Linking with the MPI Wrapper Library


   cc hello.c -o hello -g -Wl,@allinea-profiler.ld 

ftn hello.f90 -o hello -g -Wl,@allinea-profiler.ld

17.2.6 Dynamic and static linking on Cray X-Series systems using the modules environment

If your system has the Arm module files installed, you can load them and build your application as usual. See section 17.2.7 .

  1. module load forge or ensure that make-profiler-libraries is in your PATH.
  2. module load map-link-static or module load map-link-dynamic.
  3. Recompile your program.

17.2.7 map-link modules installation on Cray X-Series

To facilitate dynamic and static linking of user programs with the Arm MPI Wrapper and Sampler libraries Cray X-Series System Administrators can integrate the map-link-dynamic and map-link-static modules into their module system. Templates for these modules are supplied as part of the Arm Forge package.

Copy files share/modules/cray/map-link-* into a dedicated directory on the system.

For each of the two module files copied:

  1. Find the line starting with conflict and correct the prefix to refer to the location the module files were installed, for example, arm/map-link-static.

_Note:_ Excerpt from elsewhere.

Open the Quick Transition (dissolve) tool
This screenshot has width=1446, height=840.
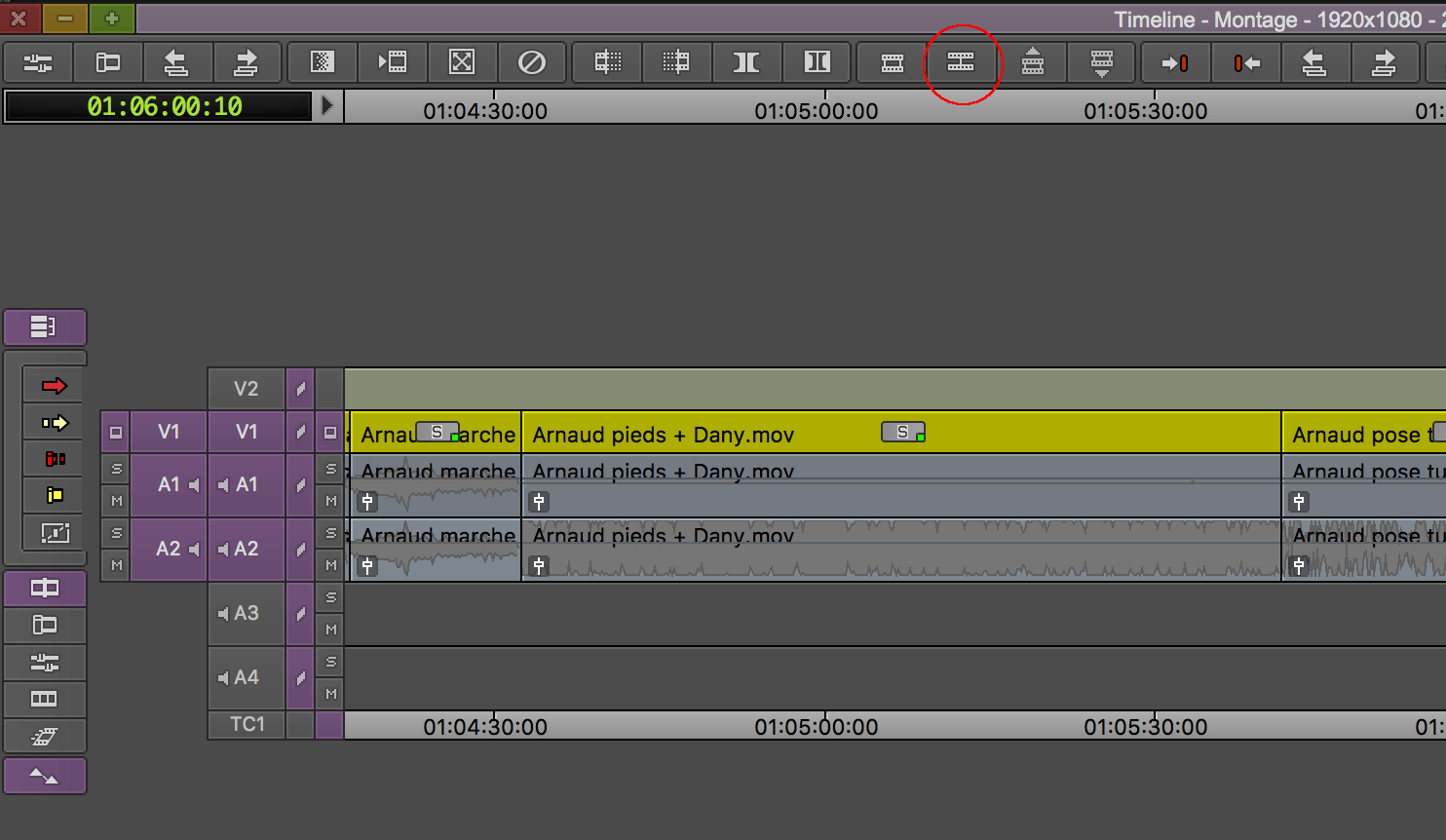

The correct prefix depends on the subdirectory (if any) under the module search path the map-link-* modules were installed.
  2. Find the line starting with set MAP_LIBRARIES_DIRECTORY "NONE" and replace "NONE" with a user writable directory accessible from the login and compute nodes.

After installed you can verify whether or not the prefix has been set correctly with 'module avail', the prefix shown by this command for the map-link-* modules should match the prefix set in the 'conflict' line of the module sources.

17.3 Profiling a program

PIC

Figure 94: Run window

If you click the Profile button on the MAP Welcome Page you will see the window above. The settings are grouped into sections. Click the Details… button to expand a section. The settings in each section are described below.

17.3.1 Application

Application: The full path name to your application. If you specified one on the command line, this will already be filled in. You may browse for an application by clicking on the Browse PIC button.

Note

Many MPIs have problems working with directory and program names containing spaces. Arm recommends avoiding the use of spaces in directory and file names.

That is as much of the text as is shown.